A nurse is administering IV furosemide to a patient admitted with congestive heart failure. After the
infusion, which of the following symptoms is NOT expected?

Increased urinary output.


Decreased edema.


Decreased pain.


Decreased blood pressure.

Question 1 Explanation:
Furosemide, a loop diuretic, does not alter pain. Option A: Furosemide acts on the kidneys to increase
urinary output. Option B: Fluid may move from the periphery, decreasing edema. Option D: Fluid load is
reduced, lowering blood pressure.


Question 2

There are a number of risk factors associated with coronary artery disease. Which of the following is a
modifiable risk factor?

Obesity.


Heredity.


Gender.


Age.

Question 2 Explanation:
Obesity is an important risk factor for coronary artery disease that can be modified by improved diet and
weight loss. Options B, C, and D: Family history of coronary artery disease, male gender, and advancing
age increase risk but cannot be modified.


Question 3

,Tissue plasminogen activator (t-PA) is considered for treatment of a patient who arrives in the emergency
department following onset of symptoms of myocardial infarction. Which of the following is a
contraindication for treatment with t-PA?

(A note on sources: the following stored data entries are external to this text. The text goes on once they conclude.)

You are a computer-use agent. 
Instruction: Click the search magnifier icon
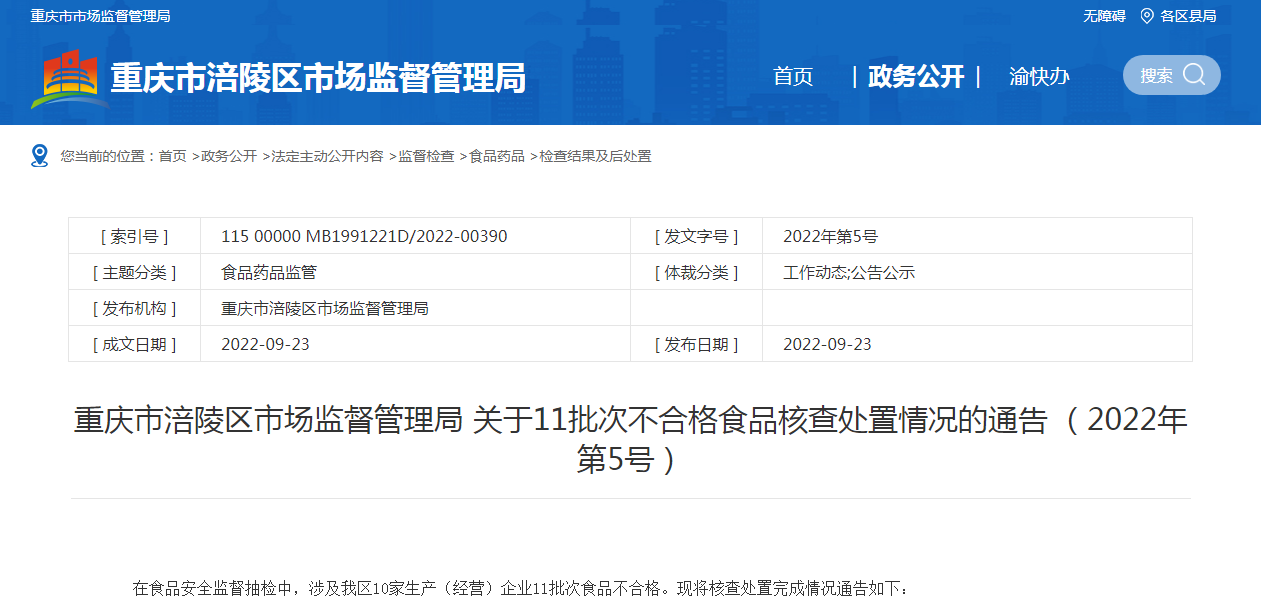tap(1194, 75)
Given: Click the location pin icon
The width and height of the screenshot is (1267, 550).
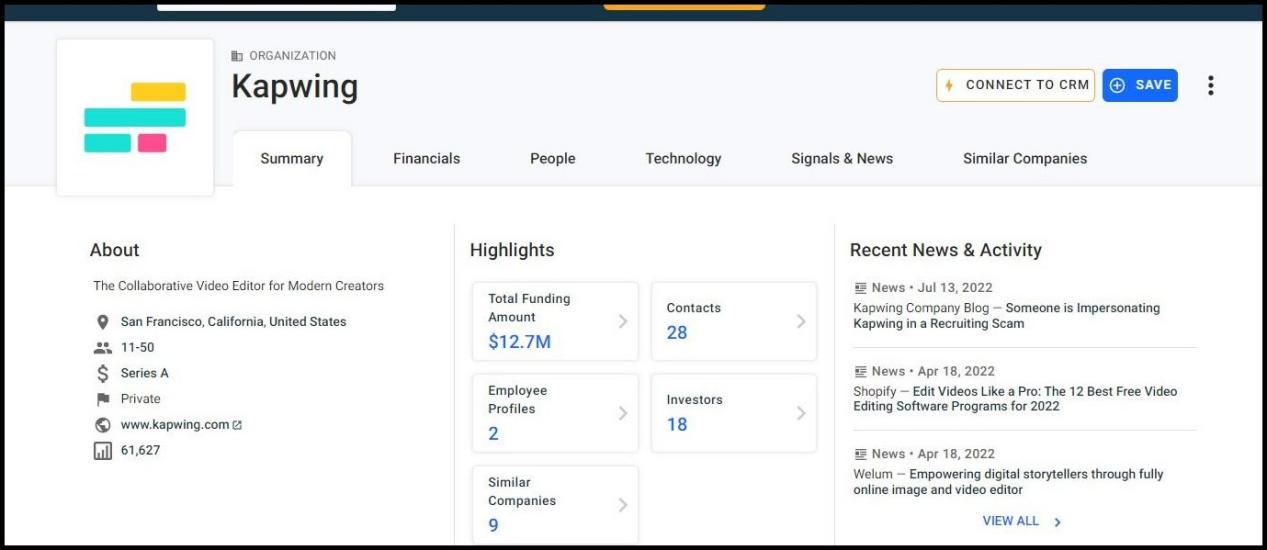Looking at the screenshot, I should (x=102, y=322).
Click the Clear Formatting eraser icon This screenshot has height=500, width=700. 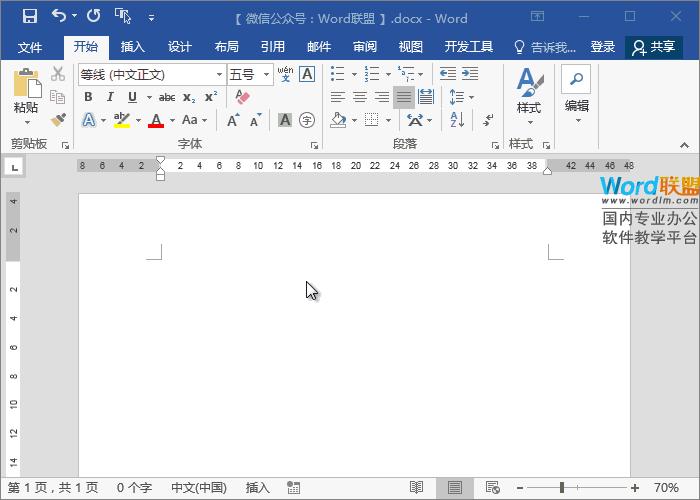click(241, 97)
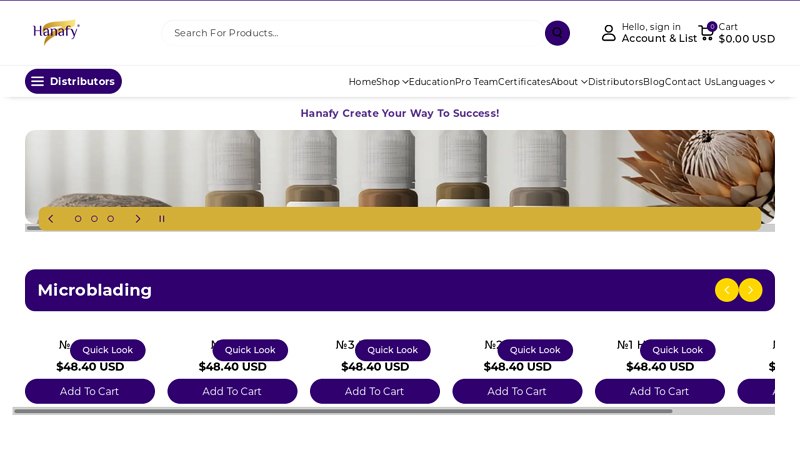Open the Languages dropdown
This screenshot has width=800, height=450.
click(x=745, y=82)
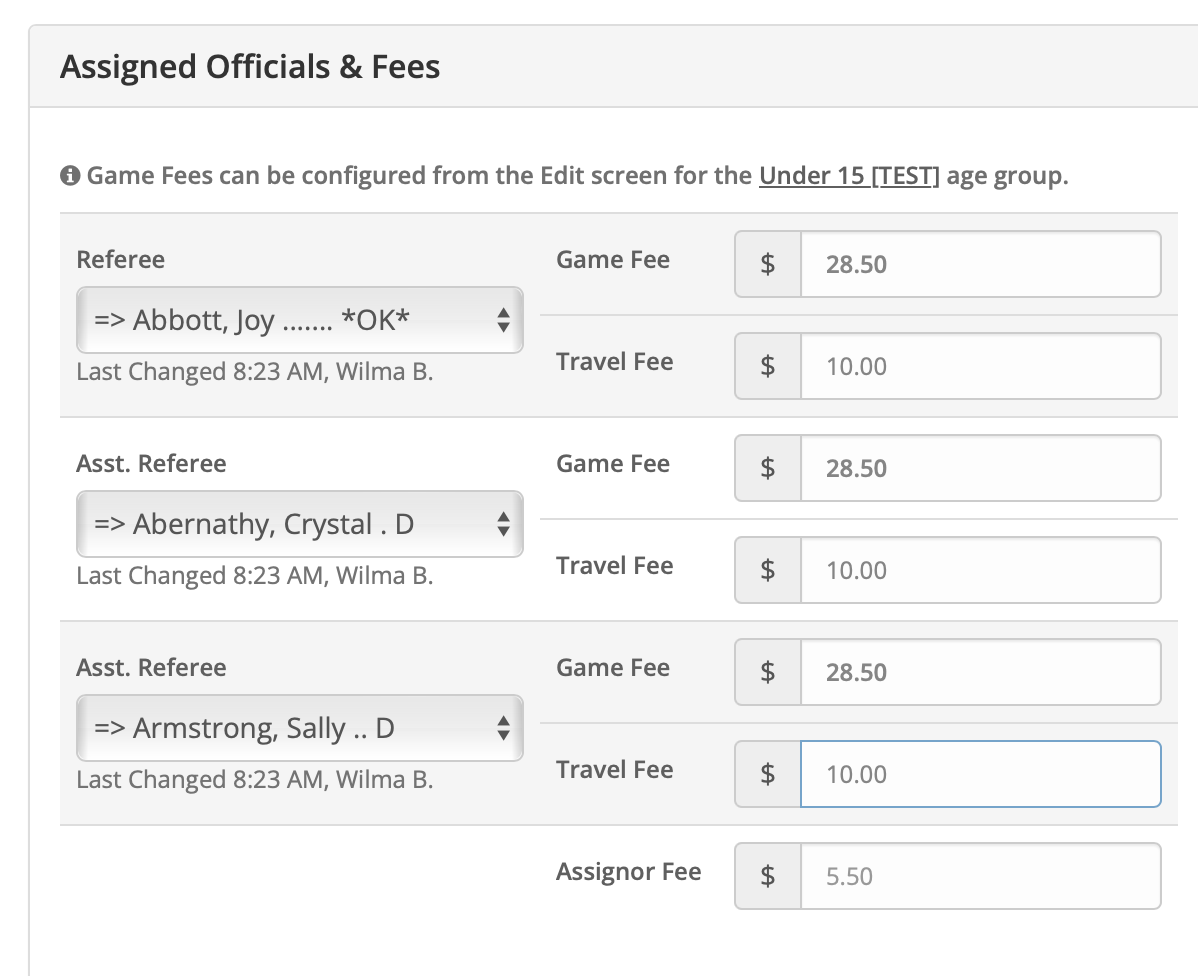Click the Referee Game Fee input field
The image size is (1198, 976).
pyautogui.click(x=980, y=264)
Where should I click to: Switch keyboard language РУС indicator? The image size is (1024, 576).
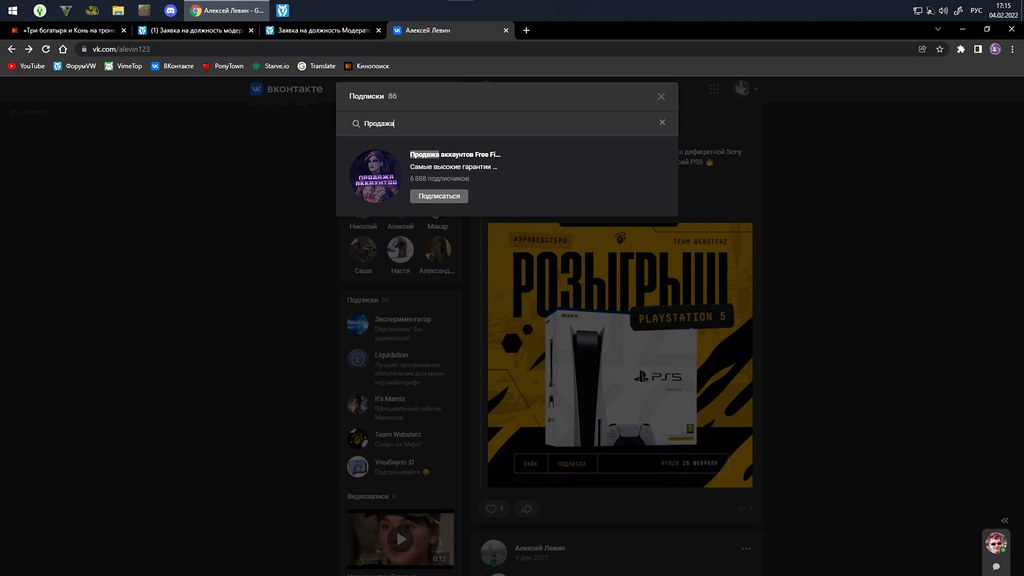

Worsening chest pain that began earlier in the evening.


History of cerebral hemorrhage.


History of prior myocardial infarction.


Hypertension.

Question 3 Explanation:
A history of cerebral hemorrhage is a contraindication to tPA because it may increase the risk of bleeding.
TPA acts by dissolving the clot blocking the coronary artery and works best when administered within 6
hours of onset of symptoms. Option C: Prior MI is not a contraindication to tPA. Option D: Patients
receiving tPA should be observed for changes in blood pressure, as tPA may cause hypotension.


Question 4

Following myocardial infarction, a hospitalized patient is encouraged to practice frequent leg exercises
and ambulate in the hallway as directed by his physician. Which of the following choices reflects the
purpose of exercise for this patient?

Increases fitness and prevents future heart attacks.


Prevents bedsores.


Prevents DVT (deep vein thrombosis).


Prevent constipations.

Question 4 Explanation:
Exercise is important for all hospitalized patients to prevent deep vein thrombosis. Muscular contraction
promotes venous return and prevents hemostasis in the lower extremities. Options A, B, and D: This
exercise is not sufficiently vigorous to increase physical fitness, nor is it intended to prevent bedsores or
constipation.


Question 5

A patient arrives in the emergency department with symptoms of myocardial infarction, progressing to
cardiogenic shock. Which of the following symptoms should the nurse expect the patient to exhibit with
cardiogenic shock?

, Hypertension.


Bradycardia.


Bounding pulse.


Confusion.

Question 5 Explanation:
Cardiogenic shock severely impairs the pumping function of the heart muscle, causing diminished blood
flow to the organs of the body. This results in diminished brain function and confusion, as well as
hypotension, tachycardia, and weak pulse. Cardiogenic shock is a serious complication of myocardial
infarction with a high mortality rate.


Question 6

A patient with a history of congestive heart failure arrives at the clinic complaining of dyspnea. Which of
the following actions is the first the nurse should perform?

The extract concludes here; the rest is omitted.